BEGIN Supplied entries

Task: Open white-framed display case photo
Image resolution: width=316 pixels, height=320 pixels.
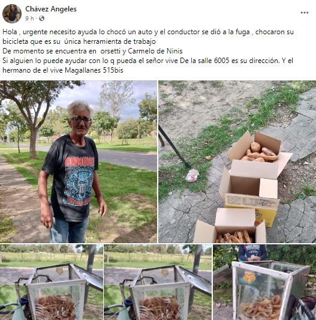Action: 264,282
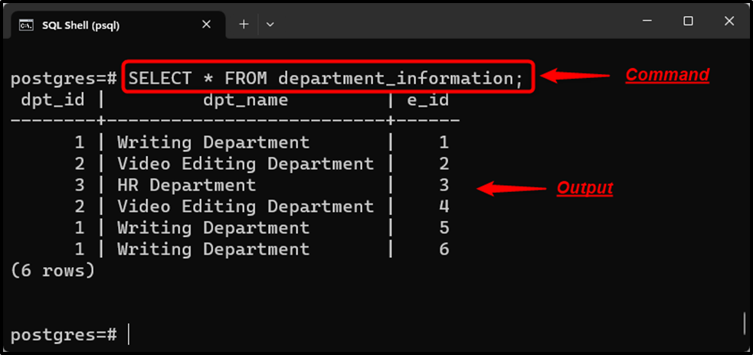Viewport: 753px width, 355px height.
Task: Click the dpt_name column header
Action: tap(245, 99)
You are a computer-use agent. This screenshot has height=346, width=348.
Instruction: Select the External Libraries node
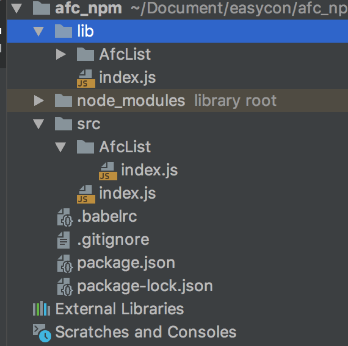coord(120,309)
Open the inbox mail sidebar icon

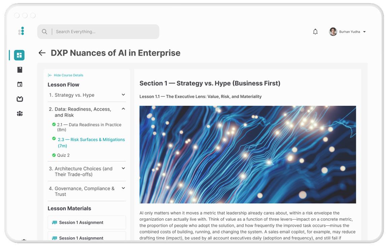click(x=20, y=99)
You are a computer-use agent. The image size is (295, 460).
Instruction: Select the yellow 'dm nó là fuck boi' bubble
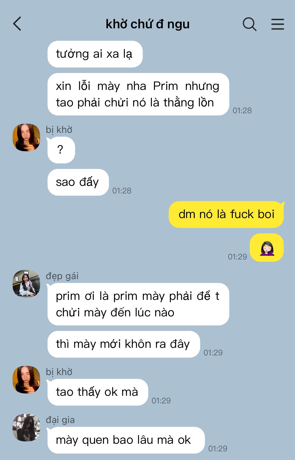(x=227, y=214)
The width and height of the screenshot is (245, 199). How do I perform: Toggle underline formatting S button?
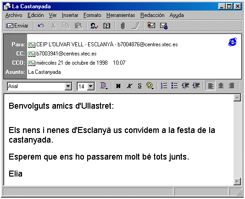[x=139, y=86]
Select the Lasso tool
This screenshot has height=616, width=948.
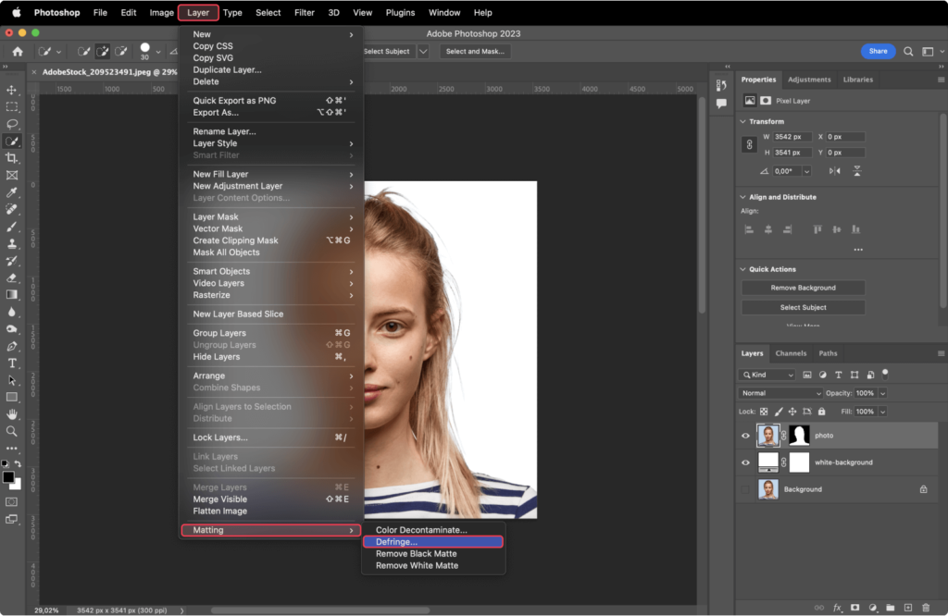[13, 123]
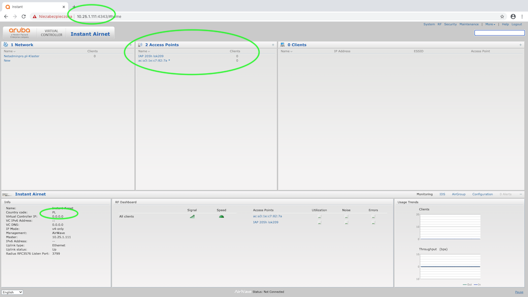Click the signal strength bars icon
Viewport: 528px width, 297px height.
tap(192, 217)
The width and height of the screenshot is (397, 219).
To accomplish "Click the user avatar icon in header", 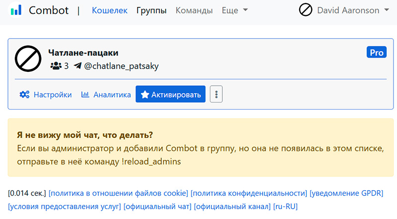I will [306, 10].
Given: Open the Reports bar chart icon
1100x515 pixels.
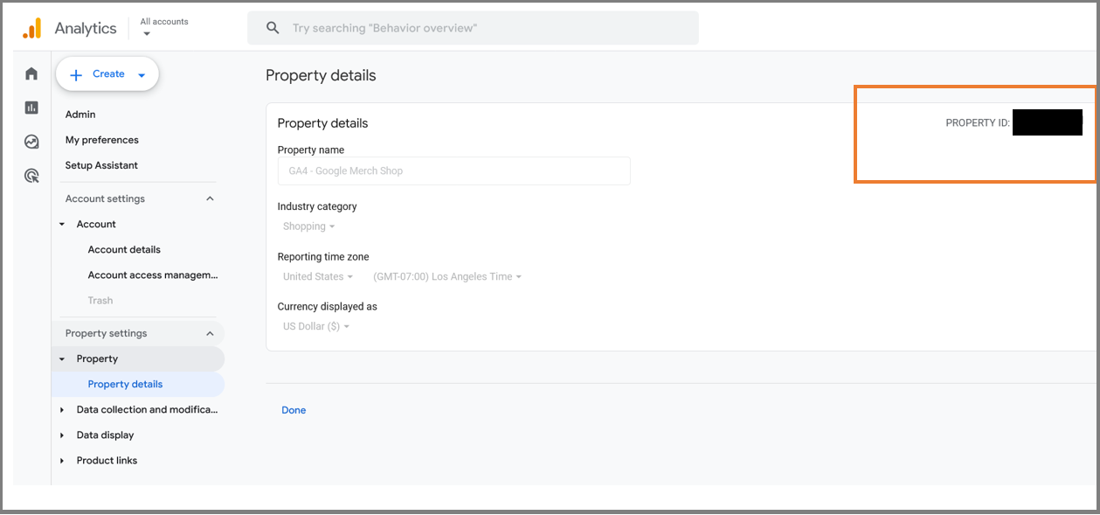Looking at the screenshot, I should pos(31,108).
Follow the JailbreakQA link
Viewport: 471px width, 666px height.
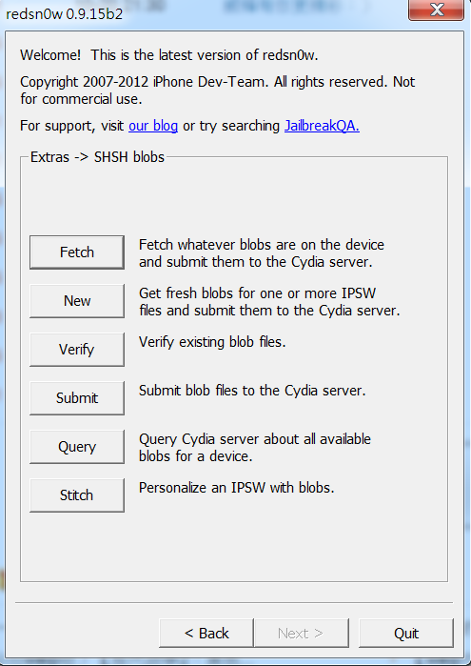[x=322, y=126]
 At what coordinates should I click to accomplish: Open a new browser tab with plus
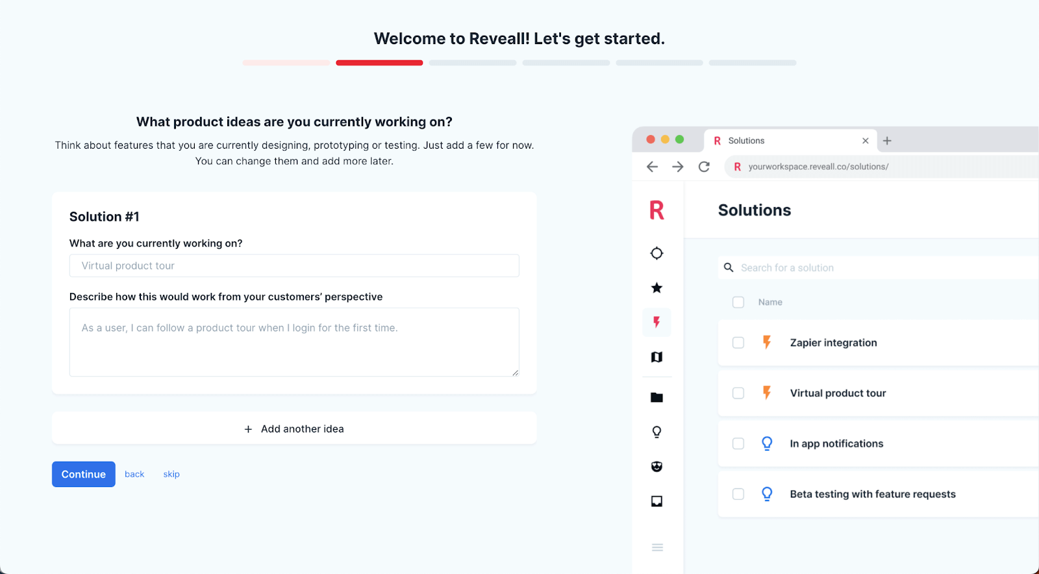(887, 141)
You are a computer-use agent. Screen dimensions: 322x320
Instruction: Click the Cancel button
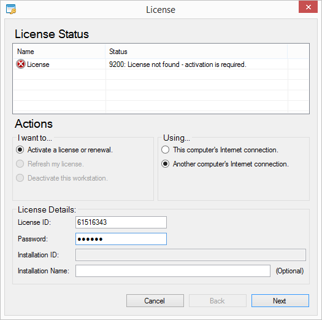(x=155, y=301)
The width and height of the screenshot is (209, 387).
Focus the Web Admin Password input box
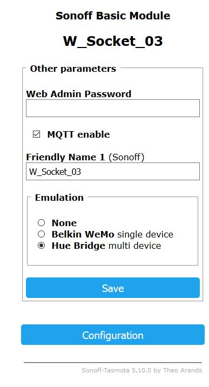[x=113, y=108]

END Supplied entries

◆ Task instructions ◆
Please lay out the data from the line with "Open the inbox mail sidebar icon" to the line with "[x=139, y=86]" as a Markdown table with the columns Row and Line text, skipping blank lines and leaving the pictures out.

◆ In response ◆
| Row | Line text |
|---|---|
| 1 | Open the inbox mail sidebar icon |
| 2 | click(x=20, y=99) |
| 3 | You are a computer-use agent. The image size is (295, 460). |
| 4 | Instruction: Select the yellow 'dm nó là fuck boi' bubble |
| 5 | (x=227, y=214) |
| 6 | The width and height of the screenshot is (245, 199). How do I perform: Toggle underline formatting S button? |
| 7 | [x=139, y=86] |